[PROVIDED DATA — start]

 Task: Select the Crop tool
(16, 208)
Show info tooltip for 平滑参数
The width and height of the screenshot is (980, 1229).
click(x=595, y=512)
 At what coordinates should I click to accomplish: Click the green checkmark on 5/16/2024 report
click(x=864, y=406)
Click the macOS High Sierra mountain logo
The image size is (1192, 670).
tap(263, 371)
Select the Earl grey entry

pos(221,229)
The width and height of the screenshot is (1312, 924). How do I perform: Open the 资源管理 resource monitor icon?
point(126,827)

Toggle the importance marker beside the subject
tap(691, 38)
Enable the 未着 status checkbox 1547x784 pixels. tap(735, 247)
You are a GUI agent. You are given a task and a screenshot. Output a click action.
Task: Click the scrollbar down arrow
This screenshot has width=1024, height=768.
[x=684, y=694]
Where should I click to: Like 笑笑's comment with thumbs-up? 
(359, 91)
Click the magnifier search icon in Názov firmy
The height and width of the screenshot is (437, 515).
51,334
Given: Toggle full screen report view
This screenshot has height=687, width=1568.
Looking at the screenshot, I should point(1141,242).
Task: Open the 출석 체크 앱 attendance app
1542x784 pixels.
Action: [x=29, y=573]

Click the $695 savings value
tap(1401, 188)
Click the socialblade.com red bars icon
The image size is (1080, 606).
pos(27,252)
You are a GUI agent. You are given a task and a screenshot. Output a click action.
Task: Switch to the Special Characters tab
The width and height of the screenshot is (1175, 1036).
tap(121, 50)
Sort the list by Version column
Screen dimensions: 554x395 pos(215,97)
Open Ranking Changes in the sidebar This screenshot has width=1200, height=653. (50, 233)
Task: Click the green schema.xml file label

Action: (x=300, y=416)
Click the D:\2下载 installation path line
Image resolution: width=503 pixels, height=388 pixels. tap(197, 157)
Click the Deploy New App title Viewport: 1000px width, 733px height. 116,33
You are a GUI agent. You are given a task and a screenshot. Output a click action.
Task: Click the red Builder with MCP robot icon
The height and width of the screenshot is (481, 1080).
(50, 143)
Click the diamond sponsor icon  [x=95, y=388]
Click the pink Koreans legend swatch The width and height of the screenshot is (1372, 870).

[PROVIDED DATA — finish]

Every entry shown above should be written out again without a single difference.

--- ANSWER SPACE ---
 Task: Select the Crop tool
(16, 208)
Show info tooltip for 平滑参数
The width and height of the screenshot is (980, 1229).
click(x=595, y=512)
 At what coordinates should I click to accomplish: Click the green checkmark on 5/16/2024 report
click(x=864, y=406)
Click the macOS High Sierra mountain logo
The image size is (1192, 670).
tap(263, 371)
Select the Earl grey entry

pos(221,229)
The width and height of the screenshot is (1312, 924). How do I perform: Open the 资源管理 resource monitor icon?
point(126,827)

Toggle the importance marker beside the subject
tap(691, 38)
Enable the 未着 status checkbox 1547x784 pixels. tap(735, 247)
You are a GUI agent. You are given a task and a screenshot. Output a click action.
Task: Click the scrollbar down arrow
This screenshot has width=1024, height=768.
[x=684, y=694]
Where should I click to: Like 笑笑's comment with thumbs-up? 
(359, 91)
Click the magnifier search icon in Názov firmy
The height and width of the screenshot is (437, 515).
51,334
Given: Toggle full screen report view
This screenshot has height=687, width=1568.
Looking at the screenshot, I should point(1141,242).
Task: Open the 출석 체크 앱 attendance app
1542x784 pixels.
Action: [x=29, y=573]

Click the $695 savings value
tap(1401, 188)
Click the socialblade.com red bars icon
The image size is (1080, 606).
pos(27,252)
You are a GUI agent. You are given a task and a screenshot. Output a click action.
Task: Switch to the Special Characters tab
The width and height of the screenshot is (1175, 1036).
tap(121, 50)
Sort the list by Version column
Screen dimensions: 554x395 pos(215,97)
Open Ranking Changes in the sidebar This screenshot has width=1200, height=653. (50, 233)
Task: Click the green schema.xml file label

Action: (x=300, y=416)
Click the D:\2下载 installation path line
Image resolution: width=503 pixels, height=388 pixels. tap(197, 157)
Click the Deploy New App title Viewport: 1000px width, 733px height. 116,33
You are a GUI agent. You are given a task and a screenshot. Output a click action.
Task: Click the red Builder with MCP robot icon
The height and width of the screenshot is (481, 1080).
(50, 143)
Click the diamond sponsor icon  [x=95, y=388]
Click the pink Koreans legend swatch The width and height of the screenshot is (1372, 870).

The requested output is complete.